Interferon gamma applied ex vivo restores function to neutrophils from critically ill patients
Cameron J Lake, Jonathan Scott, Marie-Hélène Ruchaud-Sparagano, John H Thompson, Fiona Dewar, Polina Yarova, Wendy Funston, Richard CH Davidson, Kathryn M Musgrave, Stephen E Wright, Ian Clement, Alistair I Roy, Wezi Sendama, Jason Powell, Daniel Brooks, Chung Mun Alice Lin

TL;DR
Applying interferon gamma to neutrophils from critically ill patients can restore their ability to fight infections.
Contribution
Ex vivo application of IFN-γ improves neutrophil function in critically ill patients through PI3K-γ and FcγR pathways.
Findings
IFN-γ significantly improved phagocytosis, bacterial killing, and superoxide generation in dysfunctional neutrophils.
PI3K-γ inhibition blocked IFN-γ's restorative effects on neutrophil functions.

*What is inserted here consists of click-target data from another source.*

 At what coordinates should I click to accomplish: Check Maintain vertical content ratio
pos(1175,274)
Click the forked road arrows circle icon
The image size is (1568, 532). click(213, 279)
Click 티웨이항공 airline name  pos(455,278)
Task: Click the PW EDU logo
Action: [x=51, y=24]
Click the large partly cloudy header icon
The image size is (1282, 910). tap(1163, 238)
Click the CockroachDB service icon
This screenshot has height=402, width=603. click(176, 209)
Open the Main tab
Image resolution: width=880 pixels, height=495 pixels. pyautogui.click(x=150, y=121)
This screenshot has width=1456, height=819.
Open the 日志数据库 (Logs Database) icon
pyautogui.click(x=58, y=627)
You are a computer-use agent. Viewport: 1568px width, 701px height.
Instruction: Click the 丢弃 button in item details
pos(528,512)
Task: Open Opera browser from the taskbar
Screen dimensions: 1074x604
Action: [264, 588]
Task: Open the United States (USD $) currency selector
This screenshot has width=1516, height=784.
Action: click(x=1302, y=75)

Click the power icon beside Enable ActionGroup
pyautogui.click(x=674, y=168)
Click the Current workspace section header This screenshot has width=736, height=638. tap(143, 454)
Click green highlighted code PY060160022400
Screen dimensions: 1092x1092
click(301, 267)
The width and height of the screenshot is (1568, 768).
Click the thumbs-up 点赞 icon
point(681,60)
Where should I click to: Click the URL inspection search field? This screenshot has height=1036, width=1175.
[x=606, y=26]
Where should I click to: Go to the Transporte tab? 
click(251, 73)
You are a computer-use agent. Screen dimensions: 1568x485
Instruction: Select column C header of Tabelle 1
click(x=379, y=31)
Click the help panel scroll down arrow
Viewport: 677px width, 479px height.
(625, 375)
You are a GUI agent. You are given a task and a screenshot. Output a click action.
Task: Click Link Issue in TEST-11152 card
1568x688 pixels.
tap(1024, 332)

FcγR blockade also prevented IFN-γ's improvement of bacterial killing.
Abstract
Critically ill patients commonly develop acquired neutrophil dysfunction, which increases susceptibility to intensive care unit-acquired infection (ICU-AI). This study aimed to assess whether interferon gamma (IFN-γ) can restore function in dysfunctional neutrophils from critically ill patients and to uncover potential underlying mechanisms. This was an observational cohort study. Neutrophils were isolated from whole blood donated by critically ill patients (n=31) in four separate teaching hospital intensive care units (ICUs). Neutrophils were subsequently treated with recombinant human IFN-γ or vehicle for 1 hour following either Fc gamma receptor (FcγR) blockade, selective inhibition of the gamma isoform of phosphoinositide 3-kinase (PI3K-γ) or vehicle control for 30 min. Neutrophil phagocytosis, bacterial killing, superoxide generation, phagocytic receptor expression and small Rho…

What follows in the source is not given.